(Exercise prompt):
Your answer must be the line holding "Click the @imPenny2x" followed by every later line through the end of the entries, exactly as written.

Stored records
------------------------------------------------------------------------

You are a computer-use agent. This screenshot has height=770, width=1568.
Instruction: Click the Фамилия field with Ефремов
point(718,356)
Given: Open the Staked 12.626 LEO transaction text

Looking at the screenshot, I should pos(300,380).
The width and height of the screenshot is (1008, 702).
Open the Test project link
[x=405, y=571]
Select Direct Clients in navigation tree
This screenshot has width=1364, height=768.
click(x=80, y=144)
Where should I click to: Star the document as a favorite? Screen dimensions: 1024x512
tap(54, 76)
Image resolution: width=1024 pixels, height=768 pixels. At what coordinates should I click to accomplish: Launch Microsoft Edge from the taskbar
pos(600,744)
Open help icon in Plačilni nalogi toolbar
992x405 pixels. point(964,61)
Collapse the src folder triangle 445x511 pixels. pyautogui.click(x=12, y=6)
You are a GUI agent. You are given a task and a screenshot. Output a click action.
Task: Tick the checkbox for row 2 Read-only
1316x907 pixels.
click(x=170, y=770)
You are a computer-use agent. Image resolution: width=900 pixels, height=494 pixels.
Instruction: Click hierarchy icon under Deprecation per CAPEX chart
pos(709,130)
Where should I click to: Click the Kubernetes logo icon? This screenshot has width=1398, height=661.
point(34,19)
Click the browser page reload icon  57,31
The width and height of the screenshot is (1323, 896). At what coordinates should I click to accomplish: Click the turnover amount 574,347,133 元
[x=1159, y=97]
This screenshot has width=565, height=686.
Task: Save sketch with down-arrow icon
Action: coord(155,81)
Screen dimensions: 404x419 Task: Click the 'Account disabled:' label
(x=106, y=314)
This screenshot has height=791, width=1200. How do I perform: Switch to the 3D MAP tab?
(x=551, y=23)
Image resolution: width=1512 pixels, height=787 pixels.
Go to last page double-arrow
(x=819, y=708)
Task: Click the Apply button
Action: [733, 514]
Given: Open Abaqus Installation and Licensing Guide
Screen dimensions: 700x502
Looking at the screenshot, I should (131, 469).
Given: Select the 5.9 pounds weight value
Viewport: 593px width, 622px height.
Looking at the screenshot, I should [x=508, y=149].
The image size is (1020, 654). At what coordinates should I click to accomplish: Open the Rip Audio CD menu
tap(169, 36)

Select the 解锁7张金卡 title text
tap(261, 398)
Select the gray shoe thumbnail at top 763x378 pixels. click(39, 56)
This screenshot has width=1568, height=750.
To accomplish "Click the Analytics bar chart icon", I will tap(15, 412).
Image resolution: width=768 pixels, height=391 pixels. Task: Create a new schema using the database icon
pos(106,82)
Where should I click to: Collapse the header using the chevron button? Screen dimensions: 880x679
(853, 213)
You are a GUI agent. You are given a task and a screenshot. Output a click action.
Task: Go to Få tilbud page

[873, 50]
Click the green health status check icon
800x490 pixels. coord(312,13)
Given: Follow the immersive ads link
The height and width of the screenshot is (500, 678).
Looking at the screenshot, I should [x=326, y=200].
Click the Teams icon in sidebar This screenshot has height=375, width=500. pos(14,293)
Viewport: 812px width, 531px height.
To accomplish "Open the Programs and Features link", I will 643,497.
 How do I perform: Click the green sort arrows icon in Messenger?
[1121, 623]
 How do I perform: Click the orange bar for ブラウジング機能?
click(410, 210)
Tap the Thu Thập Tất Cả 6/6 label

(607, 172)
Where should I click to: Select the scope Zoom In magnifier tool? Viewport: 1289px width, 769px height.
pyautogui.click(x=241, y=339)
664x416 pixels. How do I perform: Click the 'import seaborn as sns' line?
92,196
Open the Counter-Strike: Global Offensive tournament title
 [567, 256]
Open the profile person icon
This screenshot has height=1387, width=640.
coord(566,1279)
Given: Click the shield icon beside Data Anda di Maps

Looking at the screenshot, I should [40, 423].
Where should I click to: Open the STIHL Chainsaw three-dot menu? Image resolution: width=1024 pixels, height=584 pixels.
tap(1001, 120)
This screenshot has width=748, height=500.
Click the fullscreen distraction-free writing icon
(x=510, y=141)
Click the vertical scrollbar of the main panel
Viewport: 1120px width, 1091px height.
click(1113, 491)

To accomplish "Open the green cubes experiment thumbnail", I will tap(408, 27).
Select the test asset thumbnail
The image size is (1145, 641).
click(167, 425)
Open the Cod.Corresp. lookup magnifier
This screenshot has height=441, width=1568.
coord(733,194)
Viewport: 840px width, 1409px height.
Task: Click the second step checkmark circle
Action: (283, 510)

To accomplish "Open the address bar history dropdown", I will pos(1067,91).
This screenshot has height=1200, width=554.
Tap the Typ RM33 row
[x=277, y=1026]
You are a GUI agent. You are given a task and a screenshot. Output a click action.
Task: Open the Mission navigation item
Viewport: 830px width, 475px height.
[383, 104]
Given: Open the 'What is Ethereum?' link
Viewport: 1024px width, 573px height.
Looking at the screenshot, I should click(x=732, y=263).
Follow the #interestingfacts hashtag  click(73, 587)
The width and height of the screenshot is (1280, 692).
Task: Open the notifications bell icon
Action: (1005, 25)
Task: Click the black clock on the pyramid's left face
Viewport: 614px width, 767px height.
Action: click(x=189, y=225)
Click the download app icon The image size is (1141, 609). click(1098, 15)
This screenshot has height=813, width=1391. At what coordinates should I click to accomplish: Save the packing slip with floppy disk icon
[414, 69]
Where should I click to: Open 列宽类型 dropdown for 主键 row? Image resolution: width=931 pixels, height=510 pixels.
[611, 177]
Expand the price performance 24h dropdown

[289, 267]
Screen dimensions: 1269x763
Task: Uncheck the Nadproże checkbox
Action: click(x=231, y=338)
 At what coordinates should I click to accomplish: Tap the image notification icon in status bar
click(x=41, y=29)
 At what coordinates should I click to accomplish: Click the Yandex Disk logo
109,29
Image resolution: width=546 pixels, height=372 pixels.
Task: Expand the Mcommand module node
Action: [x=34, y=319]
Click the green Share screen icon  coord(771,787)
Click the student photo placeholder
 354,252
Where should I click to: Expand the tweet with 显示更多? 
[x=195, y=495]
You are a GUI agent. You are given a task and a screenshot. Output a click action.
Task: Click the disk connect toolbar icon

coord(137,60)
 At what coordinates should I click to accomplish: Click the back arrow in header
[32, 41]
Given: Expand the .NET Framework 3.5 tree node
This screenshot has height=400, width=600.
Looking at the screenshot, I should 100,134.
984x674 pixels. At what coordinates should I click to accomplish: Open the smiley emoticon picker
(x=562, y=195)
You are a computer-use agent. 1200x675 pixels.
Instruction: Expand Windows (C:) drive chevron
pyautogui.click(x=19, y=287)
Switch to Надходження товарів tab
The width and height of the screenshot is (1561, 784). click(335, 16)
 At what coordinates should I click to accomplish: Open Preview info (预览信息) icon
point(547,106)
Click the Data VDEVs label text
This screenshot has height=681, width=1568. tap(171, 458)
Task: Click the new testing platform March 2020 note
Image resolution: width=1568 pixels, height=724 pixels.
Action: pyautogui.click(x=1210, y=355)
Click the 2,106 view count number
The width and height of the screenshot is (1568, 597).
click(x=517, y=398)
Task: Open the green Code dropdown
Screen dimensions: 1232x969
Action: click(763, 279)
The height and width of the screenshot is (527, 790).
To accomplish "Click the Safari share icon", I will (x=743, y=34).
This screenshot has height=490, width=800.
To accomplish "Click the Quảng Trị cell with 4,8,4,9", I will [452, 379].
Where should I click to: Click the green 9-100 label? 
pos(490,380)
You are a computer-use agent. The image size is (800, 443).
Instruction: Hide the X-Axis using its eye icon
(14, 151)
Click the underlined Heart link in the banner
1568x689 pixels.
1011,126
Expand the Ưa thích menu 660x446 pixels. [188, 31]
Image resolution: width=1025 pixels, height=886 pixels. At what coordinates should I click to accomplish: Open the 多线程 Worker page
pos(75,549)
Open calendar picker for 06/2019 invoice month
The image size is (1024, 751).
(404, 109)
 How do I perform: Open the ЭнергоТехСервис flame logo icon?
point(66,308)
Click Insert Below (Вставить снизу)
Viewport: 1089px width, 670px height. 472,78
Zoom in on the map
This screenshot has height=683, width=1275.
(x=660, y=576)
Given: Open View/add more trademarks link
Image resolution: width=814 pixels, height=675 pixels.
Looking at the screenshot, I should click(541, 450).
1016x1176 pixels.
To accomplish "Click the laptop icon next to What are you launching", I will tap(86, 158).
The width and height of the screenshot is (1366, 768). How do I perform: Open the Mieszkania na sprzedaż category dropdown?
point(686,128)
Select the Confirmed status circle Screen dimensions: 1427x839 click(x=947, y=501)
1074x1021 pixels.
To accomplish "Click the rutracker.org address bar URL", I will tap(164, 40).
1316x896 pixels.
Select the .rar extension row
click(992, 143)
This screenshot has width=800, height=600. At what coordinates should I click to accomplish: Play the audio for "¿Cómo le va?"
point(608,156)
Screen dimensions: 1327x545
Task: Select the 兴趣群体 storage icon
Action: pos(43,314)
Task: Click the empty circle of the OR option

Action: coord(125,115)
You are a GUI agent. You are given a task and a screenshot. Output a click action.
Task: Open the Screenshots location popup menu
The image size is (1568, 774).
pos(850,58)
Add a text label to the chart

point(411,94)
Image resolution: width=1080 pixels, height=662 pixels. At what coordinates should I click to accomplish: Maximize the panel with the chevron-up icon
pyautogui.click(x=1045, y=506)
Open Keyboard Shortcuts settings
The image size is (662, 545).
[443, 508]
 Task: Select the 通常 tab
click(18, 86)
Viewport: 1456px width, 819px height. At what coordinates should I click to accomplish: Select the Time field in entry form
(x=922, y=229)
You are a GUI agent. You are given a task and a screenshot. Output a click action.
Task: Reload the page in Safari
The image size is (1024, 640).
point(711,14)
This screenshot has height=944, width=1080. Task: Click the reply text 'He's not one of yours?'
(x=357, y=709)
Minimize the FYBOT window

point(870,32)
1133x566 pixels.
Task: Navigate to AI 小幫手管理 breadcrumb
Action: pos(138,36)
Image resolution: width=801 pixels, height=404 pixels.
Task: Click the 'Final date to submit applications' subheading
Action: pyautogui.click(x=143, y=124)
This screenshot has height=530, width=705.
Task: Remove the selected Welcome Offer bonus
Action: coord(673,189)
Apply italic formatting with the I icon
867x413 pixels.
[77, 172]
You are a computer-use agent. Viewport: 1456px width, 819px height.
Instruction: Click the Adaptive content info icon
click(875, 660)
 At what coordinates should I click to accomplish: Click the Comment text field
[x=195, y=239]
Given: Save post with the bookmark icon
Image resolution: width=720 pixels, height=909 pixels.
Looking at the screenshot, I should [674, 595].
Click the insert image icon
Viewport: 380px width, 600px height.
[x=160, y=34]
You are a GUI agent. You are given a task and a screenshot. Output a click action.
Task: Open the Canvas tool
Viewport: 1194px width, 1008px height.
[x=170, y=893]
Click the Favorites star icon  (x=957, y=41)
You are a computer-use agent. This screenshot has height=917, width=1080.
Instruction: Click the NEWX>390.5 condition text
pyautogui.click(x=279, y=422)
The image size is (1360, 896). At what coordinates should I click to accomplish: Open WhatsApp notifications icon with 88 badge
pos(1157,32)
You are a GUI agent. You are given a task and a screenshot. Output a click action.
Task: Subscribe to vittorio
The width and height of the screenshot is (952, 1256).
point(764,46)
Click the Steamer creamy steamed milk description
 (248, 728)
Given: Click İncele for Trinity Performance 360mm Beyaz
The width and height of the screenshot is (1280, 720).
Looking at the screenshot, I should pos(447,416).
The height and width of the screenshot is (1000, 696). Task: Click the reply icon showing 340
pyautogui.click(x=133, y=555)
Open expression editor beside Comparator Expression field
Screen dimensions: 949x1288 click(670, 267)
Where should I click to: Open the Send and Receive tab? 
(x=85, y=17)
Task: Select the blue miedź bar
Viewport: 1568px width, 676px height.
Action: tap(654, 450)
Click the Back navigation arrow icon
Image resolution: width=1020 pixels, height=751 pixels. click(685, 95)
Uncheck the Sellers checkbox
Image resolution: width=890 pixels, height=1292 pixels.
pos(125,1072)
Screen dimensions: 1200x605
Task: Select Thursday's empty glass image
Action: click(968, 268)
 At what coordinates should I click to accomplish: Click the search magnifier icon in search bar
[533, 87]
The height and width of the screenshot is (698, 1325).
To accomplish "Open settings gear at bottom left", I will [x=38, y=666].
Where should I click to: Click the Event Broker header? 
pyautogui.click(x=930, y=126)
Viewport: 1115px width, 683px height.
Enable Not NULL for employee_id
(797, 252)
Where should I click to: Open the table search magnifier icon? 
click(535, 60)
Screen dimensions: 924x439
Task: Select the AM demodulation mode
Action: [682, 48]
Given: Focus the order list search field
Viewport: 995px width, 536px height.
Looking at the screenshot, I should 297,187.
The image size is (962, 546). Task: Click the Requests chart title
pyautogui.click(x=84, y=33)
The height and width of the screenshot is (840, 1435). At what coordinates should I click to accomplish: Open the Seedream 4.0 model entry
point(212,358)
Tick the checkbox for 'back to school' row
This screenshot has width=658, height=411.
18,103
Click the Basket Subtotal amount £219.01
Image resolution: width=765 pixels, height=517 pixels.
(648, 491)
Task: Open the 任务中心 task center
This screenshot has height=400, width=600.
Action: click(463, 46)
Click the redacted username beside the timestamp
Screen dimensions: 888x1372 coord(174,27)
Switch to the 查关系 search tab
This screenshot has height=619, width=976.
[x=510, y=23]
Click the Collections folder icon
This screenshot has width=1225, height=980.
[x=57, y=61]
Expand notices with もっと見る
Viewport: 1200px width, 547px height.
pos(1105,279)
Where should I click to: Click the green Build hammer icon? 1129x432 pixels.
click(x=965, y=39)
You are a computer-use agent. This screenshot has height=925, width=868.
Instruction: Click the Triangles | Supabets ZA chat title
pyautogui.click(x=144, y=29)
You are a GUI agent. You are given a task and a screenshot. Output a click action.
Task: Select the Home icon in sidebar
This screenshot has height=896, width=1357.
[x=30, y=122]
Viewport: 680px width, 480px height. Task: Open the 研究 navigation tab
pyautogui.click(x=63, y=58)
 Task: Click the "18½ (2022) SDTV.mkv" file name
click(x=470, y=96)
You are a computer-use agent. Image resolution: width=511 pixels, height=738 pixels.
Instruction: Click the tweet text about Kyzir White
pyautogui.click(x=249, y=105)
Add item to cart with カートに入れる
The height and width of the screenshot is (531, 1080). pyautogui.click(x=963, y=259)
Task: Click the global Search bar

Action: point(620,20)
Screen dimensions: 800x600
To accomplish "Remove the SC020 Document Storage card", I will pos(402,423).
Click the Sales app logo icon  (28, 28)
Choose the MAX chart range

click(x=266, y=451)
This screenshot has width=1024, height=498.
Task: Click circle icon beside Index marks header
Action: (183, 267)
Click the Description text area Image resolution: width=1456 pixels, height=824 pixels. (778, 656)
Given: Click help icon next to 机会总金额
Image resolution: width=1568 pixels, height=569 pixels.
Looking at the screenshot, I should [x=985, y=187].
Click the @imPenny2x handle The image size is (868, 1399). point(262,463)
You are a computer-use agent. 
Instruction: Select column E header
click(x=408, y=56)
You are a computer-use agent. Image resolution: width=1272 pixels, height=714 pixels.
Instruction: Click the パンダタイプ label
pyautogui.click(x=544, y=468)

------------------------------------------------------------------------

(Response for this exercise):
Click the @imPenny2x handle The image size is (868, 1399). point(262,463)
You are a computer-use agent. 
Instruction: Select column E header
click(x=408, y=56)
You are a computer-use agent. Image resolution: width=1272 pixels, height=714 pixels.
Instruction: Click the パンダタイプ label
pyautogui.click(x=544, y=468)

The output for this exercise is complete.